As I write this, I am preparing (once again) to return to in-person teaching. This, of course may change in a couple of weeks (again). Like so many teachers right now, I don’t really know what to plan for because so much is up in the air. My new mantra is to take one day at at time, and to keep putting one foot in front of another. Tomorrow, I am teaching remotely and that is what I can plan for.
Right now there is a lot of change in all of our lives. It can be very unsettling, because change is not something that we can plan for. The nice thing about being a teacher, however, is that we know history. One thing about history is that change is constant. Many before us have endured change, and lived to tell about it.
My class recently completed a then and now unit where we looked at things in the past, and things in the present. We had fun looking at cars, homes, and various other things in the past and comparing them with their present day counter parts. When we got to schools, I assigned my first graders the project of comparing schools of the past with schools of today and presenting them (virtually) to their classmates. They had so much fun! We acknowledged all of the changes they have recently lived through and they were able to articulate much of what they’ve been feeling in a healthy manner.

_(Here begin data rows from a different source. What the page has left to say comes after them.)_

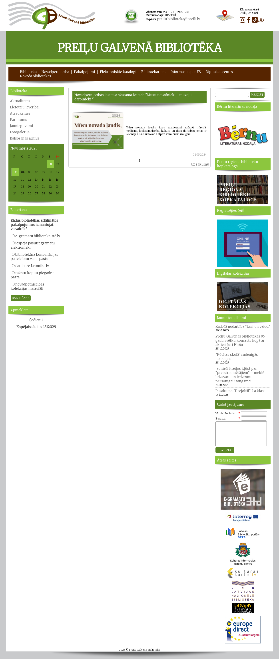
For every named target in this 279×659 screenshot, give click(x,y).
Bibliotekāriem (153, 72)
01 (50, 164)
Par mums (18, 120)
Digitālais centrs (219, 72)
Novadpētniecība (55, 72)
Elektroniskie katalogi (118, 72)
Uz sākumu (200, 164)
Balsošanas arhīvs (24, 138)
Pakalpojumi (84, 72)
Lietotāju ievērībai (25, 107)
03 (15, 172)
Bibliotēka (28, 72)
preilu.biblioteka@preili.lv (178, 19)
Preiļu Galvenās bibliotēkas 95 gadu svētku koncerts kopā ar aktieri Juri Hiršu (240, 340)
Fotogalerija (20, 132)
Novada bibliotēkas (35, 76)
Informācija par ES (186, 72)
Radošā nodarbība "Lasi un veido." (242, 326)
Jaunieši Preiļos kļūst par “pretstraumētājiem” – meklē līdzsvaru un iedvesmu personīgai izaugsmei (239, 374)
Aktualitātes (20, 101)
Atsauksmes (20, 113)
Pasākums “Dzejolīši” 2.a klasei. (241, 391)
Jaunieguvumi (21, 126)
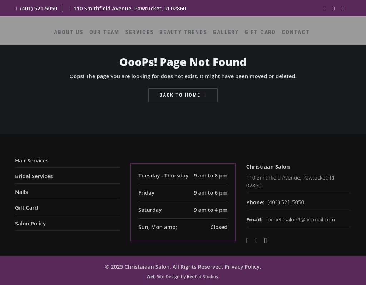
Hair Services (31, 160)
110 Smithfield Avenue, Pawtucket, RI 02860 (130, 8)
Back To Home (180, 95)
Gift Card (255, 34)
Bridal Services (34, 176)
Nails (21, 191)
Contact (287, 34)
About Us (79, 34)
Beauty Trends (185, 34)
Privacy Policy (241, 266)
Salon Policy (30, 223)
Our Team (112, 34)
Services (145, 34)
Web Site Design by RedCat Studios (182, 277)
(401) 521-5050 (38, 8)
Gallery (224, 34)
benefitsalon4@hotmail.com (301, 219)
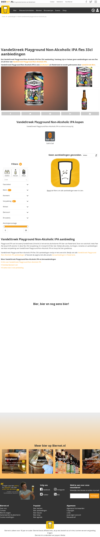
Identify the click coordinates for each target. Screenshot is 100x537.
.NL (12, 1)
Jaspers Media (60, 535)
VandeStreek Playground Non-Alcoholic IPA (30, 62)
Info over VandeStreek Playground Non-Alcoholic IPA (21, 262)
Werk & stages (5, 513)
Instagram (59, 490)
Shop (65, 10)
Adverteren (60, 2)
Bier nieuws (37, 513)
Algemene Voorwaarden (75, 508)
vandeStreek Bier (88, 65)
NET (8, 1)
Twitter (44, 495)
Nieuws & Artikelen (26, 10)
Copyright (70, 510)
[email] (79, 495)
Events (57, 10)
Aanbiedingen (12, 16)
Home (3, 16)
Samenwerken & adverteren (10, 515)
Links (69, 513)
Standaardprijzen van (9, 265)
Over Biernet (68, 2)
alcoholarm (44, 65)
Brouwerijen (48, 10)
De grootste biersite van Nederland (24, 2)
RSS (57, 495)
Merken (39, 10)
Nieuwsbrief (71, 517)
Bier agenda (37, 517)
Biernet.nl (38, 535)
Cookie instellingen (7, 517)
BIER (3, 1)
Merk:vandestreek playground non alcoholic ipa (32, 16)
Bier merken (37, 508)
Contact (52, 2)
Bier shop (36, 515)
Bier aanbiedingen (40, 510)
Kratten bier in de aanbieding (12, 268)
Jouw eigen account (74, 515)
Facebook (45, 490)
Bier (15, 10)
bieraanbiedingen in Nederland (63, 255)
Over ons (3, 508)
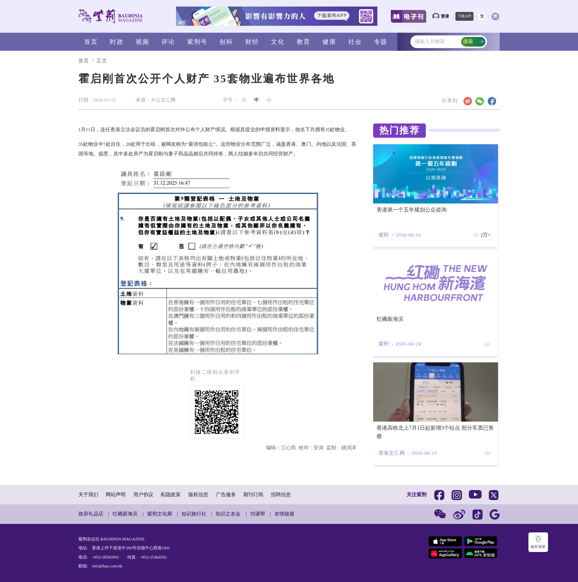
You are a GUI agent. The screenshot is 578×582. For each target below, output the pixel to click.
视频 (142, 41)
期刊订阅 (253, 494)
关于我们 (88, 494)
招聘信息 (281, 494)
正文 (102, 60)
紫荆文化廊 (159, 514)
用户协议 (143, 494)
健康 (329, 41)
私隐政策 (171, 494)
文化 (277, 41)
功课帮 (257, 514)
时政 (116, 41)
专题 (380, 41)
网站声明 (116, 494)
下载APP (464, 16)
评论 (168, 41)
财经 (252, 41)
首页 (91, 41)
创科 (226, 41)
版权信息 (198, 494)
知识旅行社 (193, 514)
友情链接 (284, 514)
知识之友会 (228, 514)
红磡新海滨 (125, 514)
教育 (303, 41)
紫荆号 (197, 41)
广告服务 (226, 494)
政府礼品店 (90, 514)
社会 (355, 41)
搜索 (473, 41)
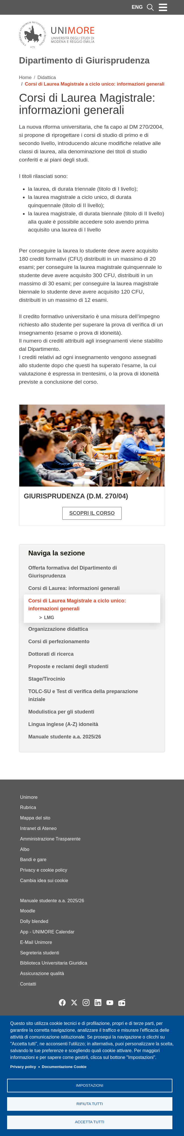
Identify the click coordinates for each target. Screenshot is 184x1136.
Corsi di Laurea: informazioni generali (74, 588)
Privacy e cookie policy (43, 870)
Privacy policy (23, 1067)
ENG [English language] (137, 7)
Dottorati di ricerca (51, 654)
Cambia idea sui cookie (44, 880)
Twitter (74, 1002)
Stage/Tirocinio (46, 679)
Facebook (62, 1002)
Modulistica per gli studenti (61, 712)
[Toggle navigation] (163, 7)
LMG (49, 617)
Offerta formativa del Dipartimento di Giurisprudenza (72, 572)
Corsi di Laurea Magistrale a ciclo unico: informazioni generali (77, 604)
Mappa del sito (35, 818)
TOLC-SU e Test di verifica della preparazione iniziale (83, 695)
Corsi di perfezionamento (58, 641)
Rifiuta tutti (89, 1103)
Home (25, 77)
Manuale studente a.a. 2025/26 (64, 737)
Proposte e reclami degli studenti (68, 666)
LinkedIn (98, 1002)
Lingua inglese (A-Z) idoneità (63, 724)
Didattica (46, 77)
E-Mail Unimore (36, 942)
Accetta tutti (89, 1122)
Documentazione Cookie (64, 1067)
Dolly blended (34, 921)
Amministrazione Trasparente (50, 838)
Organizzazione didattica (58, 629)
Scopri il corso (92, 513)
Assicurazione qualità (42, 973)
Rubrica (28, 807)
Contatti (28, 984)
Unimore (29, 797)
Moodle (27, 910)
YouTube (110, 1002)
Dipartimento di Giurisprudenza (84, 60)
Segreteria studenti (39, 952)
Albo (24, 849)
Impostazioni (89, 1085)
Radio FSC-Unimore (121, 1002)
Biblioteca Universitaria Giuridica (53, 963)
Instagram (86, 1002)
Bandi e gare (33, 859)
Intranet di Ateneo (38, 828)
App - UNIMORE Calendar (47, 931)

At the end of their presentations I told them that they are the experts on schools today, because they are the only generation that has learned remotely. It was also a fun project because we acknowledged that in spite of everything else going on – we are still learning.
We are preparing to study change in our country now, as we prepare for our black history unit. This year, I really wanted to focus on the journey of African Americans. Not just during slavery, but to follow what happened to African Americans once they claimed their freedom. I’m working on several projects, and the first one is my Underground Railroad Virtual Field Trip. This lesson explains what the Underground Railroad was, and links to actual sites along the Underground Railroad.
We will also look at the settlements free slaves built to create homes for themselves. Here are more fresh ideas for you as well. I will be sure and share any other projects with you as well.
During times of change it can be comforting to study previous times of change. It lets children know that change has happened before, and that change will continue in the future. It’s also reassuring to people of all ages, because it gives us all hope that we can (and will) persevere.